Tam bu sırada oda daha olağan üstü bir kargaşayla doldu, revir kapısı aceleyle açılarak içeriye sedirlerde uçan ağır yaralı öğrenciler getirildi. Ayana'nın kapladığı on üç numaralı yatak kısmında oluşmuş hasta kalabalığı görevli bir peri tarafından bulanık bir kalkanla görüşlerini engellerken çıkmalarını kaba bir tabirle ikaz etmişti. Yatak perdeleri de aynı gümüşi renkle örtülürken Ayana kargaşaya karışan ses tonuyla teşekkür etmişti.
Duyduklarından emin değildi ama dikkatini dağıtan yeni hareketlilikler odayı geriyordu.
"8,5,12,10; Numaralar, bütün suyu uzaklaştırın. Derine inen yaksıları tespit ettiniz mi?"
Anında kontrolu sağlayan Yıldızdansardan başkası değildi söylediği yataklara hızla yerleştirilen hastalara aynı numarayla tekrar söylenmesine gerek kalmadan hemşire saydığı perilerini görevlendirmişti.
"10 numara kapıya! Aster Meriel, Eterion havzası!"

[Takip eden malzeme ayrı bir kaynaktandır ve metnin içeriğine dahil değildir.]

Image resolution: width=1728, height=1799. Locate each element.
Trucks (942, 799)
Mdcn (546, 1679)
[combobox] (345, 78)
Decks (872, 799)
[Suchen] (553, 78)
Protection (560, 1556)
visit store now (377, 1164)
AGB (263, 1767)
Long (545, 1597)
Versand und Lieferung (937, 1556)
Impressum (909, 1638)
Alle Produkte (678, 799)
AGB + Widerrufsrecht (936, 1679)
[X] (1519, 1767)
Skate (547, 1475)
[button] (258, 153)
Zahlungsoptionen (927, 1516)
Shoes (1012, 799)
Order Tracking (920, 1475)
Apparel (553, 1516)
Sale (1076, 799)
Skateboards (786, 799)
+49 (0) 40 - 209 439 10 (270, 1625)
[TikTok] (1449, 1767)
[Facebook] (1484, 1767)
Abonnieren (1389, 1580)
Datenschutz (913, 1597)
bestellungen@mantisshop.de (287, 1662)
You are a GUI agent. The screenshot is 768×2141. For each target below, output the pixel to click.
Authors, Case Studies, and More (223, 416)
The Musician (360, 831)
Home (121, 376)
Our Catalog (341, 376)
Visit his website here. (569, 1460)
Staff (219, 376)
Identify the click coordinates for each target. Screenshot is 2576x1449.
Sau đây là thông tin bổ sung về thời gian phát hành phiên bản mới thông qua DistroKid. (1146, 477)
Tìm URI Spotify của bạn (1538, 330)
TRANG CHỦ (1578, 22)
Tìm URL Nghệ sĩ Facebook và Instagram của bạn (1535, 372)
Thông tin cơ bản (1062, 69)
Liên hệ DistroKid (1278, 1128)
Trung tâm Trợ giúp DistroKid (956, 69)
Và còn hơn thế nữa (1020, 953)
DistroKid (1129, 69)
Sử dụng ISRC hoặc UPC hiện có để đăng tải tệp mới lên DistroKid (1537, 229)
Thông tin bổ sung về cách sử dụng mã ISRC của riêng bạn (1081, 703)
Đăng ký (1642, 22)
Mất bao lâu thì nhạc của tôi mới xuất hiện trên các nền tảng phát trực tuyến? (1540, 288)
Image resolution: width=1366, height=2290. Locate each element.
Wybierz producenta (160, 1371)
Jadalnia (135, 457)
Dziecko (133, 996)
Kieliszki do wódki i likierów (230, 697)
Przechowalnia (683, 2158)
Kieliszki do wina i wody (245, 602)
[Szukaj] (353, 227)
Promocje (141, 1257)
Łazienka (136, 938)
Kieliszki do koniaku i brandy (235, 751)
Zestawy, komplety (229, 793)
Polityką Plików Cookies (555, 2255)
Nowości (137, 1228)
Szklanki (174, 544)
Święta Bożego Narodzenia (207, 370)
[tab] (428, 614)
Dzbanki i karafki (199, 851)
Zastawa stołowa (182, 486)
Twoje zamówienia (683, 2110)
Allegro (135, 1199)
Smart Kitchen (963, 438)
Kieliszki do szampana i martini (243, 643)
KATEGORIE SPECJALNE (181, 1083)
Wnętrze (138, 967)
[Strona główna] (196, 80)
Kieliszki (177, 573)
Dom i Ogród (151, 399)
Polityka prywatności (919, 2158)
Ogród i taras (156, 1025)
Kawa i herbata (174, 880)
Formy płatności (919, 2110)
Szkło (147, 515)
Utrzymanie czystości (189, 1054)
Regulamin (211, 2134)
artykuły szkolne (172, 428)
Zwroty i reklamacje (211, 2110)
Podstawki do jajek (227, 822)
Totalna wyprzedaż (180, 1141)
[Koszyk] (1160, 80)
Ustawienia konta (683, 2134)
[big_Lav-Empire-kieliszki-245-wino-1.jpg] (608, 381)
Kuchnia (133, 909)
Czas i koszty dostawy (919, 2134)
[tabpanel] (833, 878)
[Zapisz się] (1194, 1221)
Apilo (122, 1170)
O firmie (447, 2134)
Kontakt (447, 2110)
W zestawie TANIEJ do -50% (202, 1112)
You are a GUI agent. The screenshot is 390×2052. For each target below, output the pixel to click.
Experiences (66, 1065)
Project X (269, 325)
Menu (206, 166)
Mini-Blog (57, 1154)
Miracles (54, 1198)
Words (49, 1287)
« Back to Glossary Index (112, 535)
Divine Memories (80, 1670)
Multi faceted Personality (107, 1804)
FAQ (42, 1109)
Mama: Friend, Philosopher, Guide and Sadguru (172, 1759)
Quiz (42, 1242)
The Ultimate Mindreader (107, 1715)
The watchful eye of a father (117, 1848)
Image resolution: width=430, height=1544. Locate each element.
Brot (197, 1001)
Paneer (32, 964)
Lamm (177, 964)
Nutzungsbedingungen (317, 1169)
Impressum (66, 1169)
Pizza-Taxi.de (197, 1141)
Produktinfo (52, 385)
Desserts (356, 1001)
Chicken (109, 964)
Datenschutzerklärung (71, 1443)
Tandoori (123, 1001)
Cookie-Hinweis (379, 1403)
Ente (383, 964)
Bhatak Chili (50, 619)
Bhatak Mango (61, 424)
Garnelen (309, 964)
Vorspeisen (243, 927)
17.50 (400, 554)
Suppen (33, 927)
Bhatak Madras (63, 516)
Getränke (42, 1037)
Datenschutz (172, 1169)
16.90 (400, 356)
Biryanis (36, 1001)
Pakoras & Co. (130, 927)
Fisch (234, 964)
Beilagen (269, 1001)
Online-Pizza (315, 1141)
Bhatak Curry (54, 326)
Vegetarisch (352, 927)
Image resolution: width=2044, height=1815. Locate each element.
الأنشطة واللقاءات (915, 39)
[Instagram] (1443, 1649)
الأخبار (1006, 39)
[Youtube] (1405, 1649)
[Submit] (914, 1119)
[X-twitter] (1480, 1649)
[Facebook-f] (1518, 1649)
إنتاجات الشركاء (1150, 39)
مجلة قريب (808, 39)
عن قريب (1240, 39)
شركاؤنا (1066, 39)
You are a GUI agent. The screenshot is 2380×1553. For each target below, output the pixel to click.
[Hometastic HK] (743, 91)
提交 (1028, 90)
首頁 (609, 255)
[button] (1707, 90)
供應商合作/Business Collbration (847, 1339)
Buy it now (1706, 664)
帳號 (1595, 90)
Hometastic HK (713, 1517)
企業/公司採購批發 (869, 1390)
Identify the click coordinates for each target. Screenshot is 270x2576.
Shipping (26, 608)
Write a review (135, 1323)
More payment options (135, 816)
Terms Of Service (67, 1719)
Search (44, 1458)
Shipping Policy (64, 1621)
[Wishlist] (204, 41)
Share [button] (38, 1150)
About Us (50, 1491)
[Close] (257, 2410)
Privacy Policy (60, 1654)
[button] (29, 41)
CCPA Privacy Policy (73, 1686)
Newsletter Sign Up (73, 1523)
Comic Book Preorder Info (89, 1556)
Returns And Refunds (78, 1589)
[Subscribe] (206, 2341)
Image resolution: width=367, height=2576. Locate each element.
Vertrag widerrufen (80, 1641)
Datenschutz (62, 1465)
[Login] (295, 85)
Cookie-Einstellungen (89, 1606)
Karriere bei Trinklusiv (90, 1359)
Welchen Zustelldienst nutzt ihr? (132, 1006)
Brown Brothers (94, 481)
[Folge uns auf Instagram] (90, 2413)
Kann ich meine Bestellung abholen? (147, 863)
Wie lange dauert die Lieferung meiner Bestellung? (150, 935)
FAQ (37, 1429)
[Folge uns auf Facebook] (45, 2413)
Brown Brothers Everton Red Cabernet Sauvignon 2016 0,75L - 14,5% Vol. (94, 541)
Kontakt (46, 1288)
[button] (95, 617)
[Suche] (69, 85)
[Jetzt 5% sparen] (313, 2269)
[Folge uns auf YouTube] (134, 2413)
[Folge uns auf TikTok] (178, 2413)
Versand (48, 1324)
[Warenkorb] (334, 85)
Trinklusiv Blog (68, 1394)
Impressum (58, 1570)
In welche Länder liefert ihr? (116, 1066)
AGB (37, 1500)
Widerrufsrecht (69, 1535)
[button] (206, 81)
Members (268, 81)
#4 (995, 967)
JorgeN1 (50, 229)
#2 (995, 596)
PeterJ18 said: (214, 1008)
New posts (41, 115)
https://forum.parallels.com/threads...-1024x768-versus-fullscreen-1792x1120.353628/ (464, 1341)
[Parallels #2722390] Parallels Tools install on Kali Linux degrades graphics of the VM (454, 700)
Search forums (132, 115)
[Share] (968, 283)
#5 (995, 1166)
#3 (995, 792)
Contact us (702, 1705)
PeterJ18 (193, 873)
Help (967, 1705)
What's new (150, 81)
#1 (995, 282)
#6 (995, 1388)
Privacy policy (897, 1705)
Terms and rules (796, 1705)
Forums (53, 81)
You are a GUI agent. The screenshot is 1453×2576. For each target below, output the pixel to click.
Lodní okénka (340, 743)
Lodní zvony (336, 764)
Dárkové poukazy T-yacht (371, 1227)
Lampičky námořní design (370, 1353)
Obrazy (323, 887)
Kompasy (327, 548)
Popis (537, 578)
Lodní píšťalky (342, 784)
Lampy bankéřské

Ayana kadının odada yürüdüğünü duyamamakla beraber sezgileri kendisine yaklaştığını söylüyordu. Yanına baktığında sadece Colay'ı görmeyişi temsilcisinin de orada mimiklerini belli etmeyerek dikilirken kendisi ile aynı dikkati kesildiğini görüyordu Ayana, içi bu yüzden istemsiz bir huzurla dolarken yastığına iyice gömülmeye çalışan bedeniyle olaylardan bağımsız olduğunu hissettirmeye çalışıyordu. Baş gösteren salgın tehlikeliydi ve bir sebeple nüfuz ediyordu. Neydi?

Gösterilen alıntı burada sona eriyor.